## Prediction of user Knowledge

**Introduction**

The data set records the standardized results of study time, repetition, exam performance for the goal subject as well as non-goal but related subjects. It has a target value of user knowledge classified as very low, low, middle, or high. 

Research question: How can The degree of study time of user for related objects with goal object and exam performance on the goal object predict user knowledge?

The data set we will be using is taken from the UCI Machine learning repository titled, “User Knowledge Modeling Data Set”. The training data set contains 258 observations. There are 6 variables measured: STG (The degree of study time for goal object materials), SCG (The degree of repetition number of user for goal object materials), STR (The degree of study time of user for related objects with goal object), LPR (The exam performance of user for related objects with goal object), and PEG (The exam performance of user for goal object). Each of the variables are standardized. (Kahraman et Al.). There is research done on how general knowledge can be used to predict test scores (Hartwig et Al.), so in contrast, this data utilizes hard data such as test scores and studying time as the variables to something more abstract such as knowledge. 

In [None]:
#Required libraries 
import altair as alt
import pandas as pd 
import numpy as np
import sklearn
from sklearn.neighbors import KNeighborsClassifier
from sklearn.metrics import confusion_matrix
from sklearn.compose import make_column_transformer
from sklearn.pipeline import Pipeline, make_pipeline
from sklearn.preprocessing import OneHotEncoder, StandardScaler
from sklearn.model_selection import (
    GridSearchCV,
    RandomizedSearchCV,
    cross_validate,
    train_test_split,
)

## Methods

Firstly we wil create scatterplots with PEG on the y-axis and each of the other 4 variables with the shape and color aissgned by the UNS. Following this we identified that then We will use STR and PEG to predict. As these two variables are both focused on goal object, they provide a sense of coherence to the analysis. We will use the technique of classification on the training set to predict whether a new observation would be classified into one of the four categories of the knowledge level of the user.
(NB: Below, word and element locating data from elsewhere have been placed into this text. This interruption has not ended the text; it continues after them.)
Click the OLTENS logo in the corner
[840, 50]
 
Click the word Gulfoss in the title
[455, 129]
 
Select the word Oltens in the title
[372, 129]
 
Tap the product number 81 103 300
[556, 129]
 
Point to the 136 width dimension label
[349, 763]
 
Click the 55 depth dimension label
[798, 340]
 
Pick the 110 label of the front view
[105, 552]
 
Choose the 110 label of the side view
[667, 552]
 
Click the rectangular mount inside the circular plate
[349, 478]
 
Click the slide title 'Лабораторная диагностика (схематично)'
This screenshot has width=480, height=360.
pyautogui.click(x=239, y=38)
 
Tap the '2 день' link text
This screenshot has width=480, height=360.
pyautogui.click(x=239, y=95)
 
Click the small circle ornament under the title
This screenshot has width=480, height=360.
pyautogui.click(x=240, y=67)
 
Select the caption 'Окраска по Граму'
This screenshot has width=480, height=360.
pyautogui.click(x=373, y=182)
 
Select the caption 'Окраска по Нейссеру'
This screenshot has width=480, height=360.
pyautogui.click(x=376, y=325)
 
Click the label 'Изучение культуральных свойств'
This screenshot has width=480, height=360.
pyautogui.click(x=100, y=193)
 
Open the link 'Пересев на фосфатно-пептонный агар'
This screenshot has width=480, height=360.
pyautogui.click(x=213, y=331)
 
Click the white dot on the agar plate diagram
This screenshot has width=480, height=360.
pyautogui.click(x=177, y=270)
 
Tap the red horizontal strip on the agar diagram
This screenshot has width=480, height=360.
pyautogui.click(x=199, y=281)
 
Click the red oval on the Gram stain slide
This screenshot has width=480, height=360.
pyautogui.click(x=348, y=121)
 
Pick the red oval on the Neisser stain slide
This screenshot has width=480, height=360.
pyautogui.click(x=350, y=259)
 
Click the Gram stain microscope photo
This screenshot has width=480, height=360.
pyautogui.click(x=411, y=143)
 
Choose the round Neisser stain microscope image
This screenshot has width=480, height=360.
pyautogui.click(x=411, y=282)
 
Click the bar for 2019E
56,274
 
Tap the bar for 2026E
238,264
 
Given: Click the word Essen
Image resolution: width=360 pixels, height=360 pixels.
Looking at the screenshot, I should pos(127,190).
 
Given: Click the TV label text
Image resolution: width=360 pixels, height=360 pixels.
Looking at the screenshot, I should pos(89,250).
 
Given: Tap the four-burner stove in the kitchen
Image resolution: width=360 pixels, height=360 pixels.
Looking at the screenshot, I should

We will plot the dataset as a scatterplot, with STR on the x-axis, PEG on the y-axis and we will use color and shape to distinct different categories of UNS. 

### Loads data from the original source on the web & cleans 

In [None]:
#importing the data set
url = "https://archive.ics.uci.edu/ml/machine-learning-databases/00257/Data_User_Modeling_Dataset_Hamdi%20Tolga%20KAHRAMAN.xls"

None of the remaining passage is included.